To consider the problematic nature of this exclusion we’ll use a recent example. A hypothetical company by the name of “Medical Publishers Inc” is a non-profit medical foundation that publishes guidelines and consulting advice regarding medical care best practices – these publications are used as guidelines in hospitals across the country. Should an error in their printing result in incorrect dosage administration or improper care resulting in bodily injury to a patient, the company’s CGL policy would preclude coverage for any resulting claims based on the “professional services” exclusion, since such claims arose from their services as a publisher. Conversely, a standard publishers’ E&O policy would also preclude coverage based on the broad bodily injury exclusion. In this case we decided to pursue an E&O quote on a miscellaneous professional liability form with the main goal of obtaining 1) a broad definition of professional services, and 2) a broad bodily injury carve back. When approaching carriers for E&O insurance inclusive of contingent BI/PD coverage, some companies may have more success pursuing coverage through a miscellaneous professional liability form which often have more creative leeway.
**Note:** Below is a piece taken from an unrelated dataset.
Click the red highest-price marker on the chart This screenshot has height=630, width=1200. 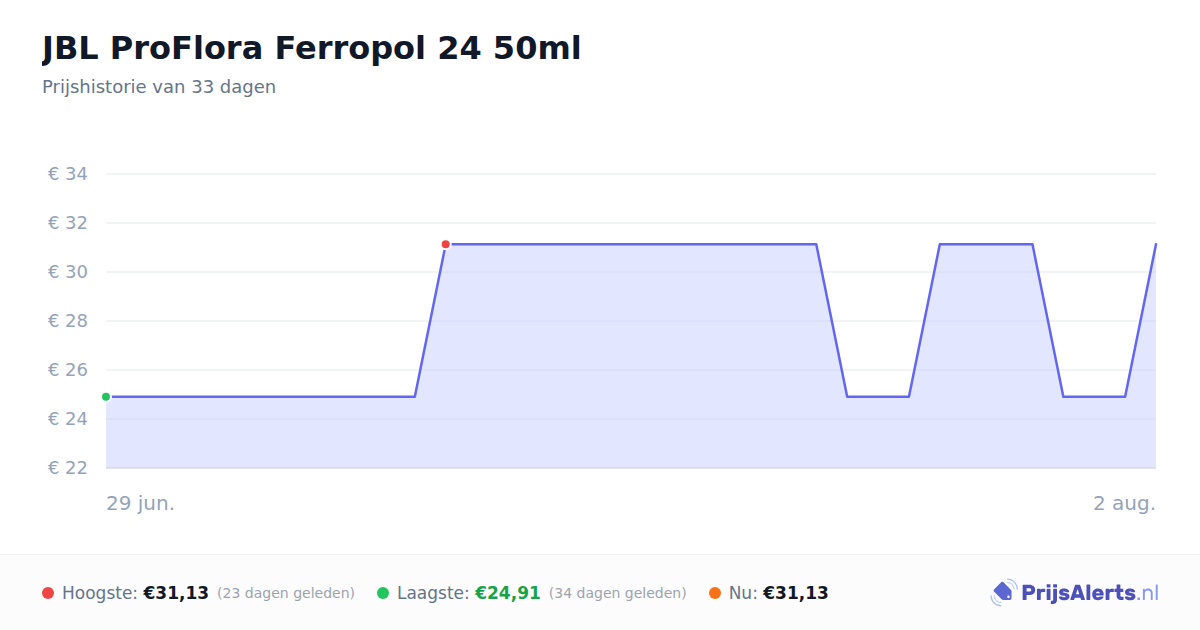coord(445,244)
Contingent BI/PD coverage is becoming increasingly important for a number of reasons. With tech becoming deeply embedded within corporate operations, many companies today provide some mix of products and services. This mix can create a grey area where it is difficult to determine if a lawsuit stems from a product or service failure. Additionally, hackers are expanding their reach into newer schemes and industries creating the potential for intrusions that result in bodily injury and/or property damage claims. Many companies may have a difficult time understanding how a cyber intrusion could lead to a bodily injury claim. To help explain that potential we will use some hypotheticals:
- A healthcare facility sustains a cyber intrusion that modifies patient records and/or intrudes medical equipment resulting in improper treatment or patient monitoring. In both cases, such intrusions can result in harm to patients.
- A mobile app that provides GPS tracking for hikers suffers a directed attack which disables the GPS stranding hikers in remote areas without navigation.
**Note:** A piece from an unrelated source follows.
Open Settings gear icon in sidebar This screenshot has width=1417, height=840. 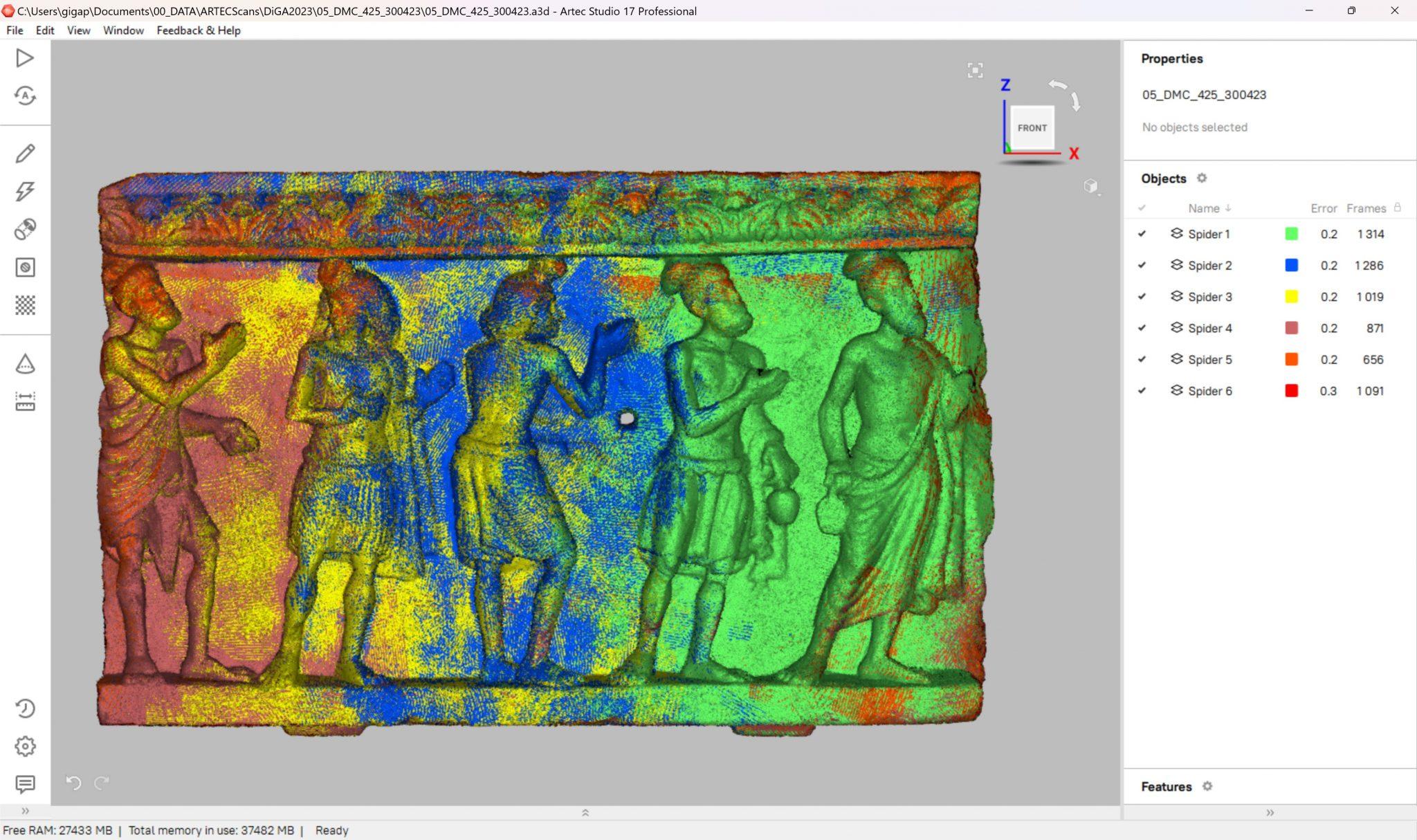[25, 747]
- A large refrigerated food manufacturer (or storage facility) sustains a cyber intrusion that de-regulates their refrigeration units decreasing the temperature by 15 degrees leading to food spoiling without their knowledge. This food is later consumed by customers who become extremely sick.
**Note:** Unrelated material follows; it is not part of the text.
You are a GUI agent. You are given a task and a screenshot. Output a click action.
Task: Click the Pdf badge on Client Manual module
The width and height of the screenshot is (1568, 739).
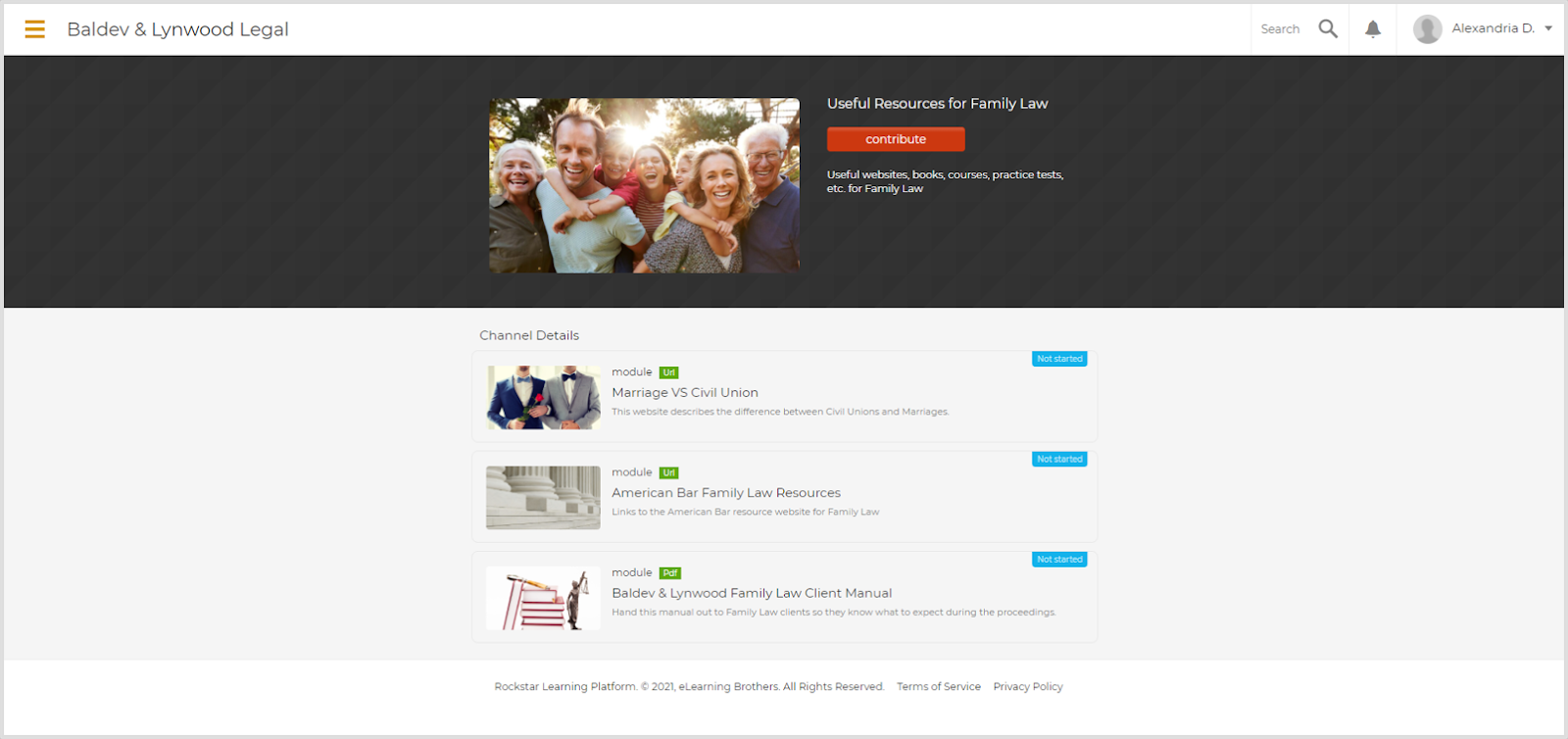click(670, 573)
- A manufacturing plant sustains an intrusion that interrupts an assembly line causing it to speed up resulting in both property damage and employee injuries.
If that's not convincing enough, hackers have already demonstrated the ability to hack and disable vehicles - this will undoubtedly prove a significant challenge in securing autonomous vehicles. And as recently reported by Security Affairs, they have also demonstrated the ability to hack car washes, manually controlling the machinery with the ability to crush a car. If your company is providing anything that could be construed as a professional service, it’s important to ensure your insurance program has adequately aligned BI/PD coverage. And if those services have the ability to be affected by hackers, it’s equally important to place strong cyber insurance with contingent BI/PD coverage. For companies that are solely providing technology services, a Technology Errors & Omissions insurance policy will likely provide much of the coverage necessary to respond to cyber-related claims as well, however it is important to perform a careful coverage audit and understand the differences between Tech E&O and cyber risk insurance (within your context as a tech provider), as discussed here. While properly coordinating BI/PD coverage for service related claims can be challenging, E&O and cyber carriers are slowly beginning to understand the need for this insurance and are responding accordingly. As a last resort, some carriers appear to be developing cyber DIC (difference in condition) policies that sit on top of underlying cyber policies in order to fill any remaining coverage gaps.